Uniformly distributed fine MNPs increase saturation magnetization

GNPs/YIG composites enhance MI response significantly

Potential for magnetic shielding and bio-sensing applications

Abstract

Proximity-induced magnetism (PIM) in graphene (Gr) adjacent to magnetic specimen has raised great fundamental interests. The subject is under debate and yet no application is proposed and granted. In this paper, toward accomplishment of fundamental facts, we first explore the effect of particle size and clustering in the PIM in Gr nanoplates (GNPs)/yttrium iron garnet (YIG) magnetic nanoparticle (MNP) composite. Microscopic analyzes suggest that fine MNPs distributed uniformly on the GNPs have higher saturation magnetization due to the PIM in Gr. We propose that such magnetic plates can thus be used to shield the stray field generated on the surface of magnetic sensors and play a role as a magnetic lens to prevent the field emanating outside the body of magnetic specimen.
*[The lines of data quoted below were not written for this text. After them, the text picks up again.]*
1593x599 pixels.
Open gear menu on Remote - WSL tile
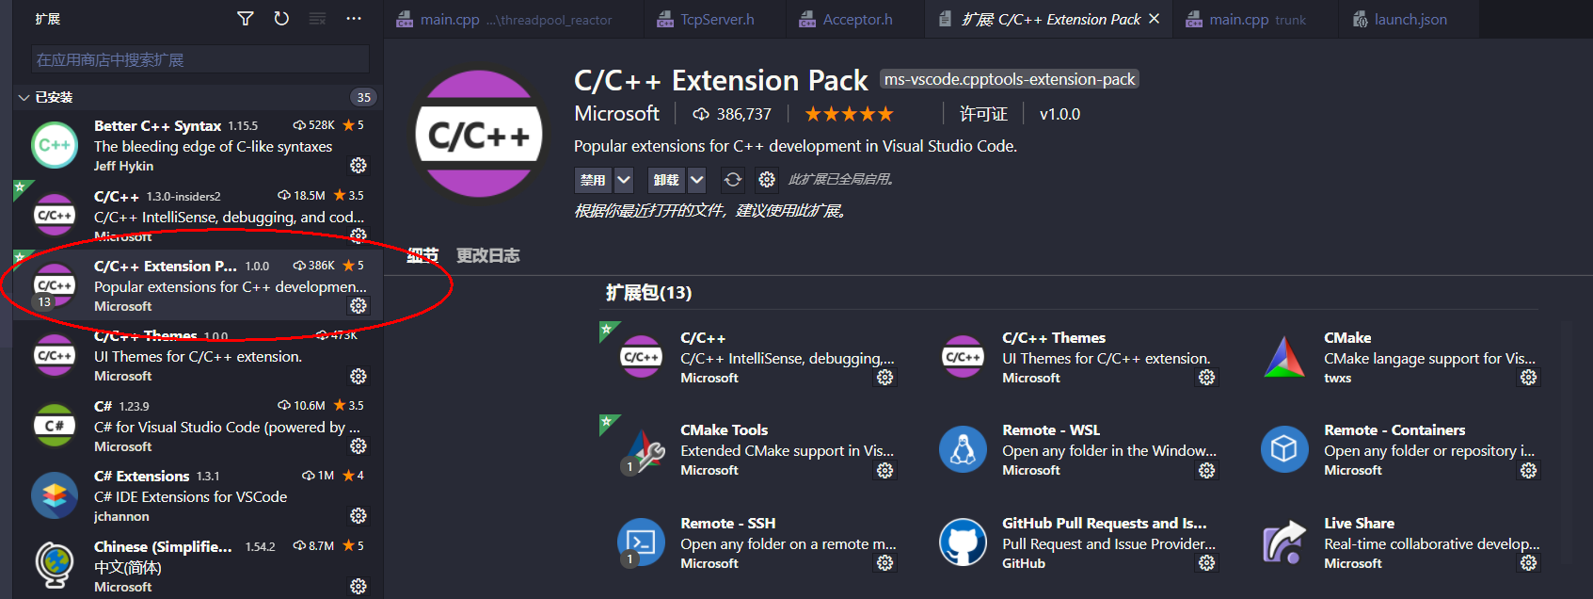tap(1206, 470)
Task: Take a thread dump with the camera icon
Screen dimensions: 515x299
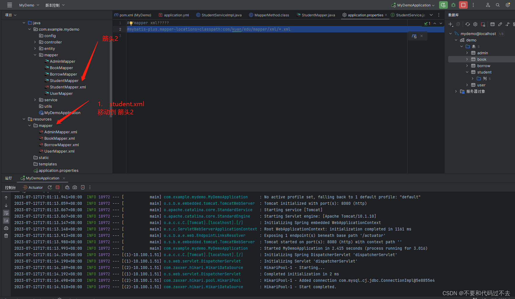Action: 74,187
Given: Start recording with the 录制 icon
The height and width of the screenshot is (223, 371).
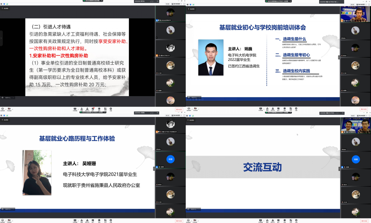Looking at the screenshot, I should pyautogui.click(x=99, y=109).
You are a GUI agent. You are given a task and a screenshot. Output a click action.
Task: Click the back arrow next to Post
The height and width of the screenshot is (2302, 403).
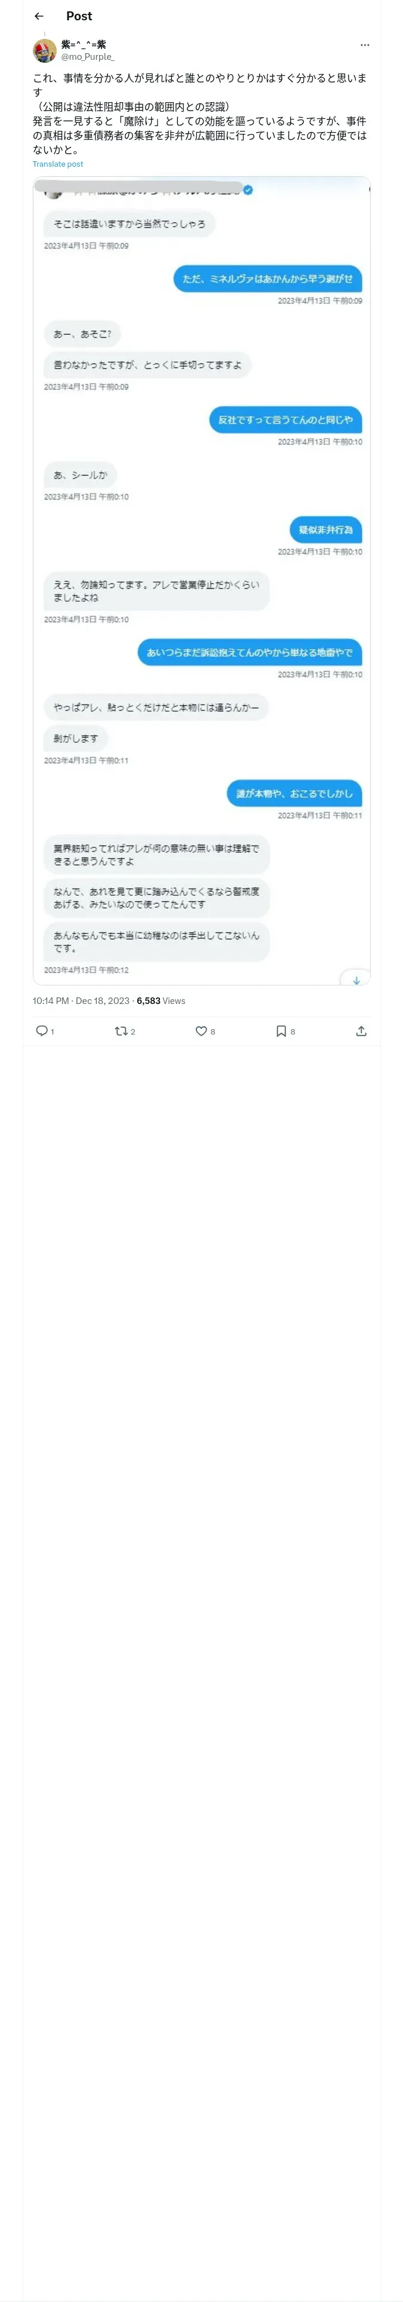click(x=38, y=16)
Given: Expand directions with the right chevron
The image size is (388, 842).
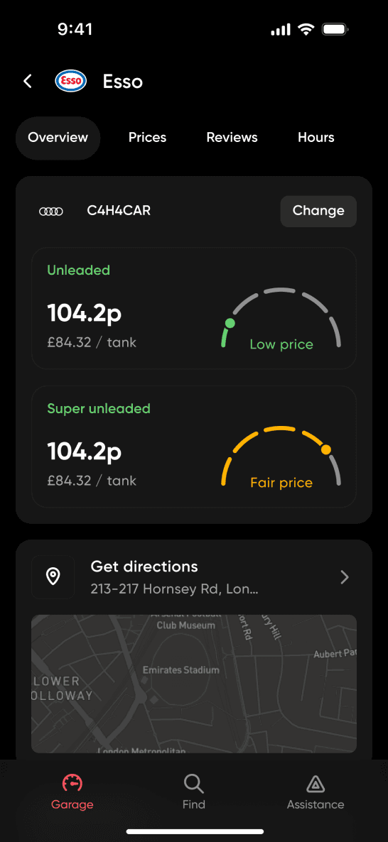Looking at the screenshot, I should point(345,576).
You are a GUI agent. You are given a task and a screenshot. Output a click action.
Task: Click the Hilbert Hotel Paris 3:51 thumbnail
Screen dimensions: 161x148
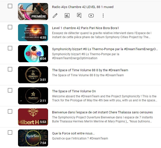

The GNPs/YIG composites are coated on a magnetic ribbon and proposed for application in magneto-impedance (MI) sensors. We show that such planar magnetic flakes enhance the MI response against the external applied magnetic field significantly. The suggested application can be furthermore developed toward bio-sensing and magnetic shielding in different magnetic sensors and devices.